Unsurprising to me, six out of the ten examples comes from Yiddish: ALTER KOCKER, OY VAY (or just OY), MISHEGOSS, MESHUGGE, PUTZ, NU, and BUBKES. Three of these I find that I use quite a bit: oy (which is a versatile word), putz (meaning a fool), and bubkes: “If you want to make a living as a poet, be prepared to earn bubkes.” These terms do not come to me as an affectation; rather, they are words I heard from my great aunt Charlotte, and especially from her family.

But the word, not on the list, that IMMEDIATELY leapt to mind was chutzpah: “to express admiration for nonconformist but gutsy audacity.”

“Leo Rosten in The Joys of Yiddish defines chutzpah as ‘gall, brazen nerve, effrontery, incredible guts, presumption plus arrogance such as no other word and no other language can do justice to.’ In this sense, chutzpah expresses both strong disapproval and grudging admiration.
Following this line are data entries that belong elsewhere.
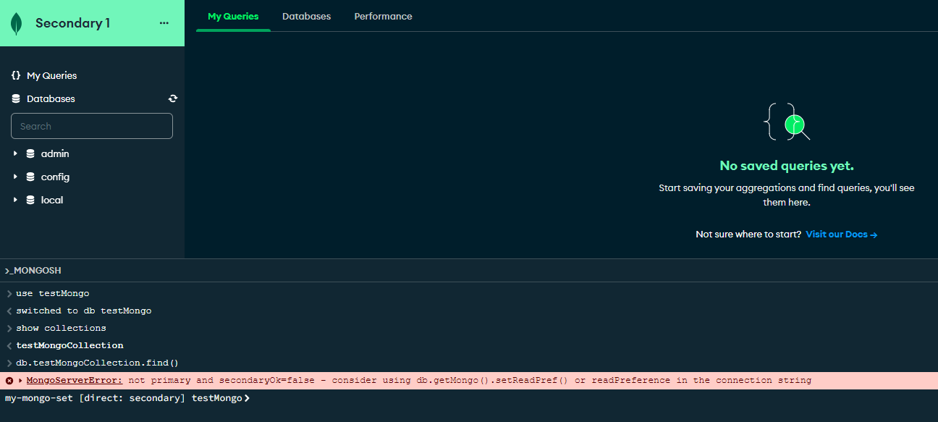Switch to the Databases tab

306,16
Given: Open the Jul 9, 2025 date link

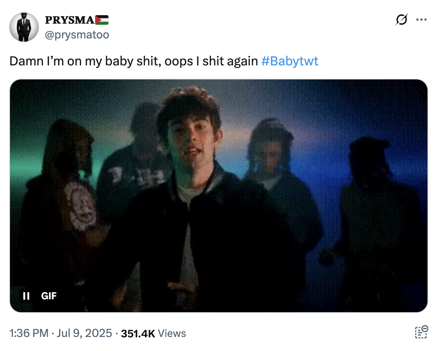Looking at the screenshot, I should click(x=84, y=333).
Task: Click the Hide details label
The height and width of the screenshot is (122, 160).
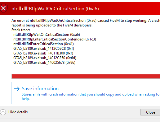Action: pos(18,112)
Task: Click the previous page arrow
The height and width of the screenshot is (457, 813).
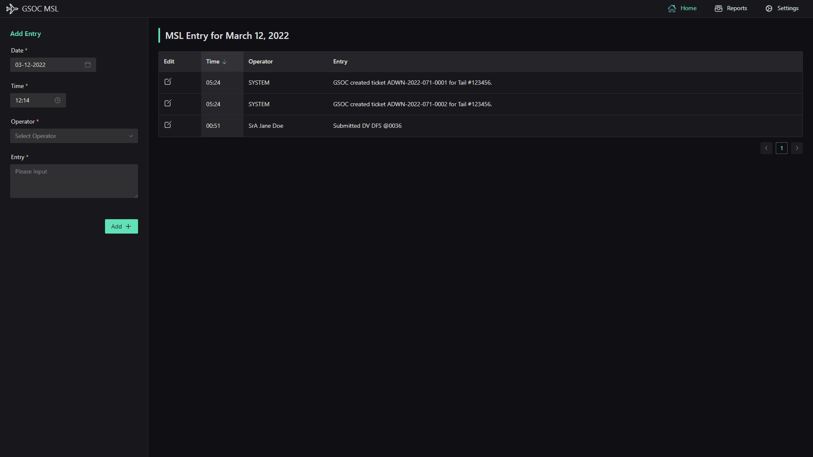Action: pyautogui.click(x=766, y=148)
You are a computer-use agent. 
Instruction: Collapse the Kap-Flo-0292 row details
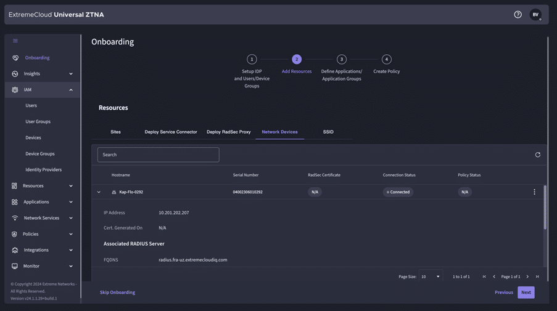[99, 192]
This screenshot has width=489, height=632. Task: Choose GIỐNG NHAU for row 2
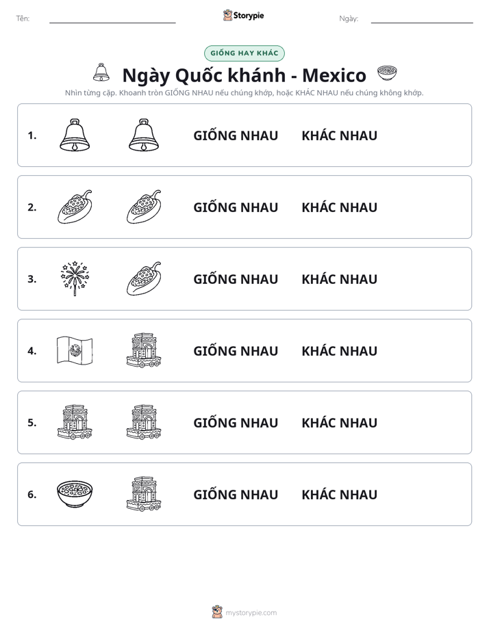(x=236, y=207)
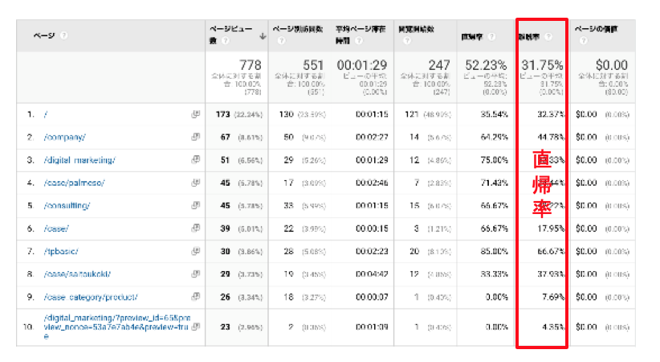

In the same work, Rosten also defined the term as ‘that quality enshrined in a man who, having killed his mother and father, throws himself on the mercy of the court because he is an orphan.'”

“Yiddish is a Germanic language originally spoken by the Jews of Central and later Eastern Europe, written in the Hebrew alphabet, and containing a substantial substratum of words from Hebrew as well as numerous loans from Slavic languages.” But the same word in Hebrew may have a different nuance in Yiddish; chutzpah in Hebrew is much more negative, for example.

There are a lot of words on the list beginning with SC, usually combined with other consonants, that are just fun to say. “Schlemiel, schlimazel” show up in the lyrics for the theme song to the TV show Laverne and Shirley, meaning “an inept clumsy person” and “a chronically unlucky person,” respectively. In fact, I’ll write at length about another one of those words…tomorrow.

Among the words of Yiddish origin I’ve been known to use include kvetch (complain habitually), schlep (drag or haul), and zaftig (pleasingly plump, buxom, full-figured, as a woman). I suppose a synonym for the latter would be Rubenesque, but zaftig suggests a more positive attitude, I’m told.